Kautsar Widya Prabowo    •    Senin, 21 May 2018 13:21 WIB
petaniketahanan panganswasembada pangan
Jaga Pangan, Dahulukan Produk Petani Ketimbang Impor
Ketua Dewan Perwakilan Rakyat (DPR) Bambang Soesatyo. (FOTO: Medcom.id/Kautsar)

Jakarta: Ketua Dewan Perwakilan Rakyat (DPR) RI Bambang Soesatyo mengatakan dalam menjaga ketersediaan pangan harus mendahulukan produksi petani ketimbang impor. Pemerintah dinilai seringkali membeli harga impor lebih mahal ketimbang harga dari petani.

Pria yang kerap disapa Bamsoet ini menegaskan jika hal tersebut terus dilakukan maka dikhawatirkan banyak petani yang pindah haluan menjadi buruh.

"Beli dari importir Rp8.900, sedangkan dari petani Rp8.030, murah mana? Tapi tidak hanya harga murah yang didahulukan, kualitas juga perlu dilihat," ujarnya dalam Seminar Nasional Swasembada Pangan vs Impor, di Gedung BPK, Jakarta, Senin, 21 Mei 2018.

Ia menambahkan, keuntungan yang lebih kecil tapi kesejahteraan masyarakat dapat terpenuhi, terutama bagi petani domestik. Ketimbang mengandalkan untung lebih besar dari impor tapi kesejahteraan petani terancam. 

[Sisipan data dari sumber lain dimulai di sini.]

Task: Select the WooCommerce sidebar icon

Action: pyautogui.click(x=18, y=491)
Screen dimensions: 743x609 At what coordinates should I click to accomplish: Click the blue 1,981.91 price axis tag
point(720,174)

"Saya yakin petani kita bisa hasilkan produk berkualitas tinggi. Prinsipnya beli dalam negeri untuk kurangi kesenjangan sosial," tambahnya.

Oleh sebab itu, tegas dia, kebijakan impor dapat dilakukan jika produksi dalam negeri tidak mencukupi. Selain itu, pemerintah dapat saja melakukan impor beras namun tidak saat panen raya yang dapat berimbas pada kesejahteraan petani.

"Pemerintah dalam kebijakan impor harus transparan agar tidak menimbulkan spekulasi pada masyarakat," imbuhnya.

Pihaknya berharap Pemerintah dengan Kementerian Pertanian (Kementan), Kementerian Perdagangan (Kemendag), dan Bulog memiliki satu pandangan yang sama untuk melakukan swasembada pangan.

DPR pun meminta selama Ramadan ketersediaan pangan terjamin, pihaknya akan meninjau ke gudang-gudang Bulog dan pasar untuk melihat ketersediaan pangan terutama beras.

"DPR akan siap mendukung swasembada pangan dengan anggaran," tutupnya.